3. Manager. I've read an article before that says, "Good people don't leave companies; they leave managers." Spot-on. My manager isn't supportive of me. He got promoted though he didn't have the leadership skills to effectively manage, lead and inspire a team. While he doesn't micro-manage (which would have made the job unbearable!), he was too ready to acquiesce to others while pushing his team to do more, and more, even to the extent of taking on some other people's work. If your manager is making life more difficult for you, then you'd do better to leave and hope that your next manager is truly the dream manager. No point hanging around hoping that your manager will change. Dream on -- it ain't happening. 

4. Prospects. So look at yourself in the mirror and ask yourself -- if you're let go today, would companies out there be looking to quickly bring you onboard? If you hesitated for a second, the answer probably is no. C'mon, if you're in high demand, you'd be poached. The fact that you need to think means that you prolly haven't had any recruiters reach out to you. You need to fix this pronto. 

5. Salary. Again, look at how much you're compensated for your time. Your time is by far the single most valuable asset you have (other than health and family). If the company devalues your worth by paying you a low salary, you probably should elsewhere where you can command a higher salary. Also, your compensation package is indicative of your market value and of the importance the company places on your role -- a poor package means you're really not that important to them; an attractive compensation scheme means you're an asset, a prized possession that they are willing to pay a fair amount of money for. Fix it if your salary is lower than what you should be getting. 
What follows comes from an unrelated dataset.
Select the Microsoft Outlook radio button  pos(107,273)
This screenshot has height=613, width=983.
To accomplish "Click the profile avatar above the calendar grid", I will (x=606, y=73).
6. Liabilities. You may be dithering and wondering to yourself, "okay, this job ain't that bad but I'm not quite a fan of it". In this case, you might want to holistically review your financial status. Do you have any outstanding financial obligations e.g. a school debt or housing loan? Well if you're like me who has a mountain of debts to repay, then good luck staying put with a company that doesn't pay you well. Freedom is priceless and the longer you take to repay your debt, the more in interest you pay (the principle of interest compounding!) and the lesser you will have in future to invest and save. So don't linger on, thinking that all is fine. Fast forward your life by 60 years to retirement and you will wake up in shock knowing that you actually do need to get a better paying job. 

7. Your role. I took on a role for which I didn't think highly of for the reason that it's a role that is so fluffy, which an impact that's tough to accurately and effectively quantify. As the company grows and  when performance review time comes around, the question of how much you have done will inevitably surface. So think about your role. Are you in a role for which the company truly values and for which you can really build a strong, quantitative business case for? If you don't think it is, re-examine your role again in the context of the company. Can this company do without your role? If the answer is yes, then you're at risk of being just another face in the crowd, or worse, a dispensable that the company is going to jettison when bad times come around. 

Personally, I checked off the above list (and it's really depressing). But I just want to put it out there for someone else who might be in need of a decision framework to evaluate their options. 

Good luck and may tomorrow bring fresh hopes!